» Directions
Which of the lines below holds the string "helpen"? Copy every line that does.

» Records
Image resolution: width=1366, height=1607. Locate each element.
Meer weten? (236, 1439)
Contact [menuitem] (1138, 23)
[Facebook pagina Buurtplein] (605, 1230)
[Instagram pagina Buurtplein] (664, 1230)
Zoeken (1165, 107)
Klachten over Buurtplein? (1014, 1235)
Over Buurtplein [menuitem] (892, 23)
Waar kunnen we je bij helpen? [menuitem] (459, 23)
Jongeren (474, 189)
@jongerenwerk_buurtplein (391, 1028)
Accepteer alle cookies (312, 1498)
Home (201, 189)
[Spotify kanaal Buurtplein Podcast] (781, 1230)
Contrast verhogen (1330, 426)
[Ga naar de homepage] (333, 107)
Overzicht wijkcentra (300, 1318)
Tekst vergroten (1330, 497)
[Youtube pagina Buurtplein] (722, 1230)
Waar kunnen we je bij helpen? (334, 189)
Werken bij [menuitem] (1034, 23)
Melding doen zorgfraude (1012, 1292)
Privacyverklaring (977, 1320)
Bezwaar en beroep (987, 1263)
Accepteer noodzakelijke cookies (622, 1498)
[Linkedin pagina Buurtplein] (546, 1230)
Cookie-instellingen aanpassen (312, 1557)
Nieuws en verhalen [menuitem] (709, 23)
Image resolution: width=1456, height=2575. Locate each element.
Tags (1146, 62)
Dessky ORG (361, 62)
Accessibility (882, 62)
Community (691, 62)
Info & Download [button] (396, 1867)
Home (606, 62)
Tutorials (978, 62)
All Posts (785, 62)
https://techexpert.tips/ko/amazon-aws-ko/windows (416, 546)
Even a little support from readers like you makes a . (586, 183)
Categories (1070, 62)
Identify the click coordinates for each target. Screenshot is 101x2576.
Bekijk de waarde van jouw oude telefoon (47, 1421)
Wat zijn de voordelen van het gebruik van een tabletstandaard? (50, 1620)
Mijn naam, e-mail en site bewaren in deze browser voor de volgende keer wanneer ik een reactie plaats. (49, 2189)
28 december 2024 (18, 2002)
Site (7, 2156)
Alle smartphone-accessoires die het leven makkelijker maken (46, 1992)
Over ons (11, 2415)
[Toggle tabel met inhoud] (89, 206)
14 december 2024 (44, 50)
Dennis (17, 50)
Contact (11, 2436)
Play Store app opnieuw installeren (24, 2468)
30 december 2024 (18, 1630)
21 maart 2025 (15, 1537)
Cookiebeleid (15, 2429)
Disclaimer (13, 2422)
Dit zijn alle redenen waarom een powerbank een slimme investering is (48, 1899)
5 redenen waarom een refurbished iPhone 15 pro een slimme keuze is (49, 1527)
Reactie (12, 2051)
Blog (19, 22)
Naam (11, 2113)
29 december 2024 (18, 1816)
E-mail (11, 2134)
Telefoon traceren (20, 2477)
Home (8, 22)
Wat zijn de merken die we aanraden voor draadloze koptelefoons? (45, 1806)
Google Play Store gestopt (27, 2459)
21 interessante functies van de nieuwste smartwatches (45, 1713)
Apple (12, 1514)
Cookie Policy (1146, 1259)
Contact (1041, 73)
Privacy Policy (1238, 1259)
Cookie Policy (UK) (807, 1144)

» Written response
Waar kunnen we je bij helpen? [menuitem] (459, 23)
Waar kunnen we je bij helpen? (334, 189)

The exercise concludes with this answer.